RECORD EXCERPTS:
>>
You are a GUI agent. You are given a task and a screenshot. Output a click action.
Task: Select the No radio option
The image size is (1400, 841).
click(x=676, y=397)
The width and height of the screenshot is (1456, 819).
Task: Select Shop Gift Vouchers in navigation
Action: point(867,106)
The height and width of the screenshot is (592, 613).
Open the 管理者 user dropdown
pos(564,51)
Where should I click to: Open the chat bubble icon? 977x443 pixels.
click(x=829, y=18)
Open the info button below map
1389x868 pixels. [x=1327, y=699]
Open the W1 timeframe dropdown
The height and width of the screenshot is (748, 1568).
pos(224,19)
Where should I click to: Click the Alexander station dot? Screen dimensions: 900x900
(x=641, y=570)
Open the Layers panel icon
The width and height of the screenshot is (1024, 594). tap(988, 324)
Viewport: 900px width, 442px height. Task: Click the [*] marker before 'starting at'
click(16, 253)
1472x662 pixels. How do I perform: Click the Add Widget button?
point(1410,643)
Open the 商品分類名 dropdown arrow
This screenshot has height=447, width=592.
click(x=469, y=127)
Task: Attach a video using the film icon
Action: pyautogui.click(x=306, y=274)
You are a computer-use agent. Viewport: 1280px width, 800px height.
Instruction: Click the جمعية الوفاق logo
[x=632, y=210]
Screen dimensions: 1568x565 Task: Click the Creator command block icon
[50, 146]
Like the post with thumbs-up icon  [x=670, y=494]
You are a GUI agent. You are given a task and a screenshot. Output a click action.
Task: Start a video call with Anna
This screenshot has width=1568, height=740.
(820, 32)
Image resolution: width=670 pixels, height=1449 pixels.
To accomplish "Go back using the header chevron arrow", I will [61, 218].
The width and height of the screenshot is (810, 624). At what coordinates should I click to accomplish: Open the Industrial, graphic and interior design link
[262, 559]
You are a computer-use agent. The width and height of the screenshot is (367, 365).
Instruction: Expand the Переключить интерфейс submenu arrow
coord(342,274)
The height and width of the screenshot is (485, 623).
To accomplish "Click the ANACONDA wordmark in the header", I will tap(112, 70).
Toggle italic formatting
<<
WHAT YOU NEED TO DO:
Whenever "agent" shows up in a line of the listing, copy that whole line.

WRITTEN SOLUTION:
You are a GUI agent. You are given a task and a screenshot. Output a click action.
You are a computer-use agent. Viewport: 1280px width, 800px height.
You are a GUI agent. You are given a task and a screenshot. Output a click action.
You are a computer-use agent. The width and height of the screenshot is (367, 365).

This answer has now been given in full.